Collected data entries
■ ■ ■ ■ ■

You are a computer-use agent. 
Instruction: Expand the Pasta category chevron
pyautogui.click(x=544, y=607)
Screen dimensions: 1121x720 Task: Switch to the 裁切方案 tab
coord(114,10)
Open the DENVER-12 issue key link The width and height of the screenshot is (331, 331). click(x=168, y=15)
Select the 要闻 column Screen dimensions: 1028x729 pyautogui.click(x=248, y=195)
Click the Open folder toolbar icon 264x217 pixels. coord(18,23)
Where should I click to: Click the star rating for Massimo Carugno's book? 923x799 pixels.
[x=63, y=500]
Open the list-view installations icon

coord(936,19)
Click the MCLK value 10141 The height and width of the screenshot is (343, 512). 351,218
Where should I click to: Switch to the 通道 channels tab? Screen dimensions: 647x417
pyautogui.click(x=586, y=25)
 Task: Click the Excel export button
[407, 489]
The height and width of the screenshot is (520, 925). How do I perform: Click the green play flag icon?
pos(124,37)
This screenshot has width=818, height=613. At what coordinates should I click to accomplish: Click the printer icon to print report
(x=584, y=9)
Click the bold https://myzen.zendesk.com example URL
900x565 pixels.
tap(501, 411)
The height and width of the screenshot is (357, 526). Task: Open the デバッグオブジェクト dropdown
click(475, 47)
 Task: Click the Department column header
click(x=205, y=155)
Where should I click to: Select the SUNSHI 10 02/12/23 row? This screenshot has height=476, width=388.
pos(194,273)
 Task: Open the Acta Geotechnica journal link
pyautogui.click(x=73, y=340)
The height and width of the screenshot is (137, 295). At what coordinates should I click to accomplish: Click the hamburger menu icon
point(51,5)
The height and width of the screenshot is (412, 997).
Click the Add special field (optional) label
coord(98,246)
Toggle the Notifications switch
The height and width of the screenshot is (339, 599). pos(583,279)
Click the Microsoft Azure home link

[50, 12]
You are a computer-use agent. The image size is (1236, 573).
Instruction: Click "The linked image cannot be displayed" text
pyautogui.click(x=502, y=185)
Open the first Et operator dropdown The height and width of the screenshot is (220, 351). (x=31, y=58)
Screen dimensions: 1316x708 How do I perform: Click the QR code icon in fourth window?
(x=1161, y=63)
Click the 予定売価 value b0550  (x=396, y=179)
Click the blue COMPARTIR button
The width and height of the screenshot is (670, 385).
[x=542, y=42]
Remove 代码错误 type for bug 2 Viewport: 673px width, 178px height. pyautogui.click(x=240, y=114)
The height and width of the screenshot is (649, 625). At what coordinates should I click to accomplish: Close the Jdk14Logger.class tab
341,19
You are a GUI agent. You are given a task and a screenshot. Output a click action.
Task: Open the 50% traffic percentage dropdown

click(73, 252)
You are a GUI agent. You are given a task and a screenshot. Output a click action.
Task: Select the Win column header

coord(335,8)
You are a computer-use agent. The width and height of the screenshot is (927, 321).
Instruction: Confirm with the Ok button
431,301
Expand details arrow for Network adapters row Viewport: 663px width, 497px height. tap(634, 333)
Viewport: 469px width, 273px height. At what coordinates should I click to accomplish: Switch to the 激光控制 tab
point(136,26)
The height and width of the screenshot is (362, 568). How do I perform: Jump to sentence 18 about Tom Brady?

■ ■ ■ ■ ■

(Action item): The records above need to be retyped in full, exactly as they stand.

(Solved exercise):
You are a computer-use agent. 
Instruction: Expand the Pasta category chevron
pyautogui.click(x=544, y=607)
Screen dimensions: 1121x720 Task: Switch to the 裁切方案 tab
coord(114,10)
Open the DENVER-12 issue key link The width and height of the screenshot is (331, 331). click(x=168, y=15)
Select the 要闻 column Screen dimensions: 1028x729 pyautogui.click(x=248, y=195)
Click the Open folder toolbar icon 264x217 pixels. coord(18,23)
Where should I click to: Click the star rating for Massimo Carugno's book? 923x799 pixels.
[x=63, y=500]
Open the list-view installations icon

coord(936,19)
Click the MCLK value 10141 The height and width of the screenshot is (343, 512). 351,218
Where should I click to: Switch to the 通道 channels tab? Screen dimensions: 647x417
pyautogui.click(x=586, y=25)
 Task: Click the Excel export button
[407, 489]
The height and width of the screenshot is (520, 925). How do I perform: Click the green play flag icon?
pos(124,37)
This screenshot has width=818, height=613. At what coordinates should I click to accomplish: Click the printer icon to print report
(x=584, y=9)
Click the bold https://myzen.zendesk.com example URL
900x565 pixels.
tap(501, 411)
The height and width of the screenshot is (357, 526). Task: Open the デバッグオブジェクト dropdown
click(475, 47)
 Task: Click the Department column header
click(x=205, y=155)
Where should I click to: Select the SUNSHI 10 02/12/23 row? This screenshot has height=476, width=388.
pos(194,273)
 Task: Open the Acta Geotechnica journal link
pyautogui.click(x=73, y=340)
The height and width of the screenshot is (137, 295). At what coordinates should I click to accomplish: Click the hamburger menu icon
point(51,5)
The height and width of the screenshot is (412, 997).
Click the Add special field (optional) label
coord(98,246)
Toggle the Notifications switch
The height and width of the screenshot is (339, 599). pos(583,279)
Click the Microsoft Azure home link

[50, 12]
You are a computer-use agent. The image size is (1236, 573).
Instruction: Click "The linked image cannot be displayed" text
pyautogui.click(x=502, y=185)
Open the first Et operator dropdown The height and width of the screenshot is (220, 351). (x=31, y=58)
Screen dimensions: 1316x708 How do I perform: Click the QR code icon in fourth window?
(x=1161, y=63)
Click the 予定売価 value b0550  (x=396, y=179)
Click the blue COMPARTIR button
The width and height of the screenshot is (670, 385).
[x=542, y=42]
Remove 代码错误 type for bug 2 Viewport: 673px width, 178px height. pyautogui.click(x=240, y=114)
The height and width of the screenshot is (649, 625). At what coordinates should I click to accomplish: Close the Jdk14Logger.class tab
341,19
You are a GUI agent. You are given a task and a screenshot. Output a click action.
Task: Open the 50% traffic percentage dropdown

click(73, 252)
You are a GUI agent. You are given a task and a screenshot. Output a click action.
Task: Select the Win column header

coord(335,8)
You are a computer-use agent. The width and height of the screenshot is (927, 321).
Instruction: Confirm with the Ok button
431,301
Expand details arrow for Network adapters row Viewport: 663px width, 497px height. tap(634, 333)
Viewport: 469px width, 273px height. At what coordinates should I click to accomplish: Switch to the 激光控制 tab
point(136,26)
The height and width of the screenshot is (362, 568). How do I perform: Jump to sentence 18 about Tom Brady?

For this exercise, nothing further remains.